Convert every item below into a Markdown table with the columns "Row" and "Line," one numbered row per line, skipping blank lines. Omit the pictures.

DATA EXTRACT:
++++++++++++++++++++
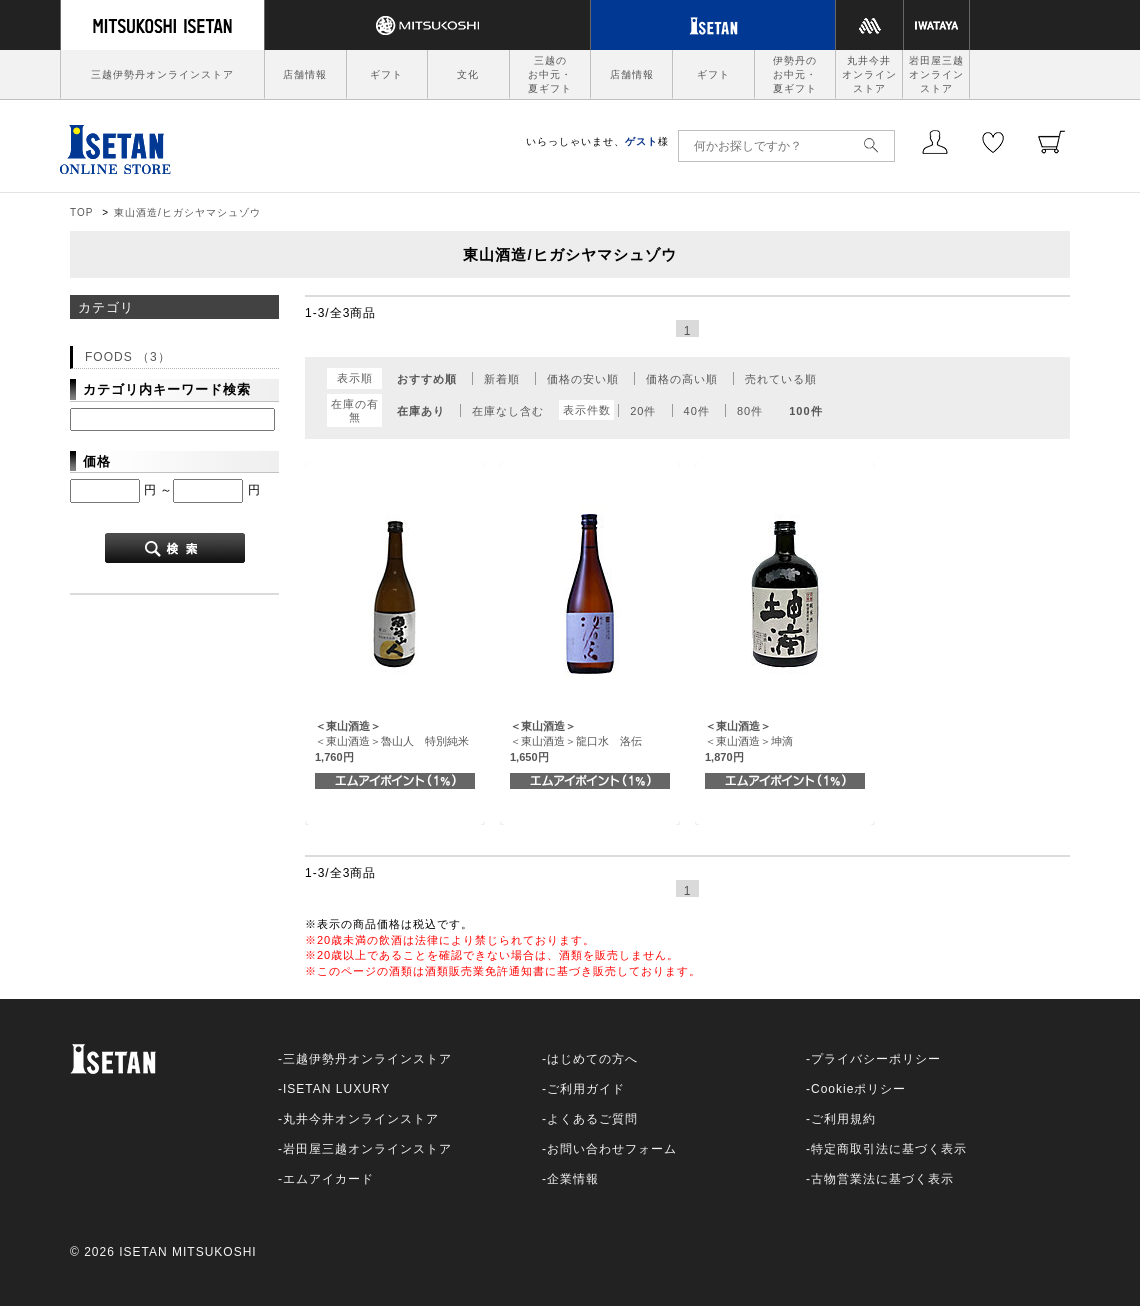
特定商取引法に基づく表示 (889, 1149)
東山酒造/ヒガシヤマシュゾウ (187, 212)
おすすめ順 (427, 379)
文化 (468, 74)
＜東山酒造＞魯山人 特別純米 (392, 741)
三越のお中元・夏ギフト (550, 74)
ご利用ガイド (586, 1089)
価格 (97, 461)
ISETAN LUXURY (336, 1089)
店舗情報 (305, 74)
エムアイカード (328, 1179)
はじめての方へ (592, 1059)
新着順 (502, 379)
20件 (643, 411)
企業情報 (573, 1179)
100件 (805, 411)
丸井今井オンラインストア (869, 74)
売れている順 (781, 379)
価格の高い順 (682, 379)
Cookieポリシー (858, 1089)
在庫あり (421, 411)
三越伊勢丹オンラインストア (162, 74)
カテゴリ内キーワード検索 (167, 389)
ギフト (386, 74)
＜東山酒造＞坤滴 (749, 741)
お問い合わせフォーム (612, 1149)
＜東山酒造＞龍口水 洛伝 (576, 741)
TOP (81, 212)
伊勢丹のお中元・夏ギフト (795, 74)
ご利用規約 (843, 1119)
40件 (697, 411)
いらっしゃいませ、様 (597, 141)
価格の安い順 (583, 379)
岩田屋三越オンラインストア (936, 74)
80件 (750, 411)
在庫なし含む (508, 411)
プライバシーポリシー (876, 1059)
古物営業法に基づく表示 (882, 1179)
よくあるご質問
++++++++++++++++++++
RESPONSE TO THIS EXERCISE:
| Row | Line |
|---|---|
| 1 | 特定商取引法に基づく表示 (889, 1149) |
| 2 | 東山酒造/ヒガシヤマシュゾウ (187, 212) |
| 3 | おすすめ順 (427, 379) |
| 4 | 文化 (468, 74) |
| 5 | ＜東山酒造＞魯山人 特別純米 (392, 741) |
| 6 | 三越のお中元・夏ギフト (550, 74) |
| 7 | ご利用ガイド (586, 1089) |
| 8 | 価格 (97, 461) |
| 9 | ISETAN LUXURY (336, 1089) |
| 10 | 店舗情報 (305, 74) |
| 11 | エムアイカード (328, 1179) |
| 12 | はじめての方へ (592, 1059) |
| 13 | 新着順 (502, 379) |
| 14 | 20件 (643, 411) |
| 15 | 企業情報 (573, 1179) |
| 16 | 100件 (805, 411) |
| 17 | 丸井今井オンラインストア (869, 74) |
| 18 | 売れている順 (781, 379) |
| 19 | 価格の高い順 (682, 379) |
| 20 | Cookieポリシー (858, 1089) |
| 21 | 在庫あり (421, 411) |
| 22 | 三越伊勢丹オンラインストア (162, 74) |
| 23 | カテゴリ内キーワード検索 (167, 389) |
| 24 | ギフト (386, 74) |
| 25 | ＜東山酒造＞坤滴 (749, 741) |
| 26 | お問い合わせフォーム (612, 1149) |
| 27 | ＜東山酒造＞龍口水 洛伝 (576, 741) |
| 28 | TOP (81, 212) |
| 29 | 伊勢丹のお中元・夏ギフト (795, 74) |
| 30 | ご利用規約 (843, 1119) |
| 31 | 40件 (697, 411) |
| 32 | いらっしゃいませ、様 (597, 141) |
| 33 | 価格の安い順 (583, 379) |
| 34 | 岩田屋三越オンラインストア (936, 74) |
| 35 | 80件 (750, 411) |
| 36 | 在庫なし含む (508, 411) |
| 37 | プライバシーポリシー (876, 1059) |
| 38 | 古物営業法に基づく表示 (882, 1179) |
| 39 | よくあるご質問 |